▸ **EXERCISE DIRECTIONS**: The stretch from the line with "Home (41, 131)" through the line with "[button] (51, 30)" in the records below: write it out exactly, and nothing else.

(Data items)
---------------

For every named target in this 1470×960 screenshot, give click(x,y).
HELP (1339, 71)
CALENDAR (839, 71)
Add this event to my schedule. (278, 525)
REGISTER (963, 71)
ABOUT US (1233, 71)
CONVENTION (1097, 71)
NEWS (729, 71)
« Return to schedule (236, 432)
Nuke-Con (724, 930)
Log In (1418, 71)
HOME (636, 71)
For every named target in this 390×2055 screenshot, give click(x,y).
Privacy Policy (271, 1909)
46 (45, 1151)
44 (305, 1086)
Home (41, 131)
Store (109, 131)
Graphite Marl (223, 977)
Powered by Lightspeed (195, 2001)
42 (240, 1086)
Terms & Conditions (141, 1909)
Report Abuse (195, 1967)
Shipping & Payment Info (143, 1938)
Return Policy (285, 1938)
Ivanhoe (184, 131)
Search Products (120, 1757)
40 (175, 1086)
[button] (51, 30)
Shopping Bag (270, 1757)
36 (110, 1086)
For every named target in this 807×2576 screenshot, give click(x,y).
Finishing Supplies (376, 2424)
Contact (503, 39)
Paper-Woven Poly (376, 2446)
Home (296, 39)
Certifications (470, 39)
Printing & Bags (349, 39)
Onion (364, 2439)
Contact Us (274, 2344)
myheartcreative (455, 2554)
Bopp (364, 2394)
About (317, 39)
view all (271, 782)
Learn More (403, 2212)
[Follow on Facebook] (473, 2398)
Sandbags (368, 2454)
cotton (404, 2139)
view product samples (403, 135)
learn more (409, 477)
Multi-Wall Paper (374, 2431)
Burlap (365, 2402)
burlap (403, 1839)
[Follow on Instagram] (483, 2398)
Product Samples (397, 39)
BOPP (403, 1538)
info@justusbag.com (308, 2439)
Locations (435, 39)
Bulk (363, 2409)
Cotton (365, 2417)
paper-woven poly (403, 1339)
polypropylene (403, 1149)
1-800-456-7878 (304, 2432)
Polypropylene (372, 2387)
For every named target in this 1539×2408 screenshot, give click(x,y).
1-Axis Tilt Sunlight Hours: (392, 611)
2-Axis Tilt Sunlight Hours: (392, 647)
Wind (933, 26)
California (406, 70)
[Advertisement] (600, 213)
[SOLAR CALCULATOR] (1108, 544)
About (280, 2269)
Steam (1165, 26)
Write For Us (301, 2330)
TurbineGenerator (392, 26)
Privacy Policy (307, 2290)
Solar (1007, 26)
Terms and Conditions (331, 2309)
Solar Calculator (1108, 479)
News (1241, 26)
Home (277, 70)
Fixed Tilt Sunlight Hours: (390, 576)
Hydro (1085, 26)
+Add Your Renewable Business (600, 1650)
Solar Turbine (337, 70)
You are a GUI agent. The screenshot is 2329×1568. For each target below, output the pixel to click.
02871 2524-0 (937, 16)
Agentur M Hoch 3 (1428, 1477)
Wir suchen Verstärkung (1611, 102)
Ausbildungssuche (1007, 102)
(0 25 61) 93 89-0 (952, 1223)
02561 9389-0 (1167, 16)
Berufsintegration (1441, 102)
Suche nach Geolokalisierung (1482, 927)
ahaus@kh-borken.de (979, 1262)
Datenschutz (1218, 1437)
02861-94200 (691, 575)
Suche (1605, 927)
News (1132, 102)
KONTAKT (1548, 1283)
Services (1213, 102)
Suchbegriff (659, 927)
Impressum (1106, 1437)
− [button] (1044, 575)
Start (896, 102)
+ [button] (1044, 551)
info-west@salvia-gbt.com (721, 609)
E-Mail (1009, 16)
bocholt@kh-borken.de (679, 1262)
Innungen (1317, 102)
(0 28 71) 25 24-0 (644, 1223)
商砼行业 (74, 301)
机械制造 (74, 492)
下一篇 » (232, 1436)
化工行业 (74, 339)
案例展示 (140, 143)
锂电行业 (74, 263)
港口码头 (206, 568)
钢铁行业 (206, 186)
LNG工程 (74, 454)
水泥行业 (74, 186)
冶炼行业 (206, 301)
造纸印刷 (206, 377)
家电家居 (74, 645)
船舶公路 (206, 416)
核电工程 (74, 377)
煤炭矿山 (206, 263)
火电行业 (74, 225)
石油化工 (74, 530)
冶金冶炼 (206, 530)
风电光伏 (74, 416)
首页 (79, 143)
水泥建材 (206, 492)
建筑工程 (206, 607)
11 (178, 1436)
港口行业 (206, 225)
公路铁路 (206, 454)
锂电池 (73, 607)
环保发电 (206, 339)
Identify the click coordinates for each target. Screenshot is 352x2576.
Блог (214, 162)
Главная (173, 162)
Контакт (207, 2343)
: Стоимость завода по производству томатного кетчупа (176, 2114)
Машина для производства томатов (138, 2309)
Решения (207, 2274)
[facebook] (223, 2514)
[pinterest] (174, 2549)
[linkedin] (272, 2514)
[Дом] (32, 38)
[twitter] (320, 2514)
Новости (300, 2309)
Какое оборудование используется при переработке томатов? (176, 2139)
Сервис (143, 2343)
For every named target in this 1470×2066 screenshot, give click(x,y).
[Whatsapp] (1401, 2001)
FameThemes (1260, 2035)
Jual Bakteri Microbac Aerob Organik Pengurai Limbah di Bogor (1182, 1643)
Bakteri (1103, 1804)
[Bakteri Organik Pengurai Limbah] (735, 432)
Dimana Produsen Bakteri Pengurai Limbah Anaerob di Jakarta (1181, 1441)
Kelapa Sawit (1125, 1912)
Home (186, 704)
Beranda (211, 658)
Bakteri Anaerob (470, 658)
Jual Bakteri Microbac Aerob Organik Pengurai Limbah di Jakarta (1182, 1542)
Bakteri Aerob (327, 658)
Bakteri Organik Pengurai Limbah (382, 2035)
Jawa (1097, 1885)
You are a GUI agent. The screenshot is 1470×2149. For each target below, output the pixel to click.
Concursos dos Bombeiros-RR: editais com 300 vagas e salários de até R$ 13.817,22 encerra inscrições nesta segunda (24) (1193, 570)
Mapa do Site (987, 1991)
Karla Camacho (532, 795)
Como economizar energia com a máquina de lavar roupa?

---------------

▸ **REPLY**:
Home (41, 131)
Store (109, 131)
Graphite Marl (223, 977)
Powered by Lightspeed (195, 2001)
42 (240, 1086)
Terms & Conditions (141, 1909)
Report Abuse (195, 1967)
Shipping & Payment Info (143, 1938)
Return Policy (285, 1938)
Ivanhoe (184, 131)
Search Products (120, 1757)
40 (175, 1086)
[button] (51, 30)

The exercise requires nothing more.